-- start DATA SHOWN --

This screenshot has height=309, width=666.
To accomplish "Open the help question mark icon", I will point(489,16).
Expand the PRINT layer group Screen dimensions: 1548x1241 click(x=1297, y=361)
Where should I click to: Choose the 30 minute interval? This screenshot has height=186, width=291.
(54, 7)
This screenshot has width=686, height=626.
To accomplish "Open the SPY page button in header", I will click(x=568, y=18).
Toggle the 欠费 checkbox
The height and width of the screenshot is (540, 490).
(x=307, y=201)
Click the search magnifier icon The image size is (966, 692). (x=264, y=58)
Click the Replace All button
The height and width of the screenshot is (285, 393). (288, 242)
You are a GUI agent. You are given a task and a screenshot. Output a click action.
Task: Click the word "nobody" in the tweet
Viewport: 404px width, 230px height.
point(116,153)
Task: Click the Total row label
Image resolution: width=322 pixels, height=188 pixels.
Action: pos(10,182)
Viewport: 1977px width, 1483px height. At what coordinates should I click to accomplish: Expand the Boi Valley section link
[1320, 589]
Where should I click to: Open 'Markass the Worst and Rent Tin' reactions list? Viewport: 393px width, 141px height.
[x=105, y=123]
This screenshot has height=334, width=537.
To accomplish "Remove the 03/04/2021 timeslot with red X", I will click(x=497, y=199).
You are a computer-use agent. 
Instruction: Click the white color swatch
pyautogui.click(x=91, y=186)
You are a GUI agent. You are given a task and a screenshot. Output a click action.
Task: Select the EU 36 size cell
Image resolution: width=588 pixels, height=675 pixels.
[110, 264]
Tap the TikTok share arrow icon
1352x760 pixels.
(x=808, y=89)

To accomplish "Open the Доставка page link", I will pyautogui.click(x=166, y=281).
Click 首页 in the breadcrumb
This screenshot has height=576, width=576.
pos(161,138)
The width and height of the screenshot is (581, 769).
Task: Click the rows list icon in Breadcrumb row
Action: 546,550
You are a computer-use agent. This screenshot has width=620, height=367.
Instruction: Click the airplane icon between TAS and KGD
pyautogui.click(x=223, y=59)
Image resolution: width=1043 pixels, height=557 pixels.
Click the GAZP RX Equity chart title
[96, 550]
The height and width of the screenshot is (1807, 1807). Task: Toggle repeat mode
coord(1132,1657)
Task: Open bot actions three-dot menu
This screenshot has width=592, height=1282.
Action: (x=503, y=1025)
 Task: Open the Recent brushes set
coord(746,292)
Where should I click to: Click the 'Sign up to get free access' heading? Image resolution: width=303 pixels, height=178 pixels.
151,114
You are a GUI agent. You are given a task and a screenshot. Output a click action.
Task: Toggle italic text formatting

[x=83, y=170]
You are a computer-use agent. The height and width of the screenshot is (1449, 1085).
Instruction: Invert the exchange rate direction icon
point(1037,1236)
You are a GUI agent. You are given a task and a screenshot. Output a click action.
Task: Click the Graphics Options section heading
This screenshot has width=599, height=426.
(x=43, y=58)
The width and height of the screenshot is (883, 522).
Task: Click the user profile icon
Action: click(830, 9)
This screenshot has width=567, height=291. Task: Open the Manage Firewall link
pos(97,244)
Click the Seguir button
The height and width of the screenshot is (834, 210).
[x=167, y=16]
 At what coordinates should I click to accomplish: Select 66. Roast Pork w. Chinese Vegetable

-- end DATA SHOWN --

▶ [WHAT YOU NEED TO DO] Rescale the material from its start through the line containing "Click the search": reproduce every line, requests included, but multiply each coordinate in the answers by 2 and round to whole numbers, with halves rounded up.

▶ [OUTPUT BELOW]
This screenshot has height=309, width=666.
To accomplish "Open the help question mark icon", I will point(978,32).
Expand the PRINT layer group Screen dimensions: 1548x1241 click(x=2594, y=722)
Where should I click to: Choose the 30 minute interval? This screenshot has height=186, width=291.
(108, 14)
This screenshot has width=686, height=626.
To accomplish "Open the SPY page button in header", I will click(x=1136, y=36).
Toggle the 欠费 checkbox
The height and width of the screenshot is (540, 490).
(x=614, y=402)
Click the search magnifier icon The image size is (966, 692). (x=528, y=116)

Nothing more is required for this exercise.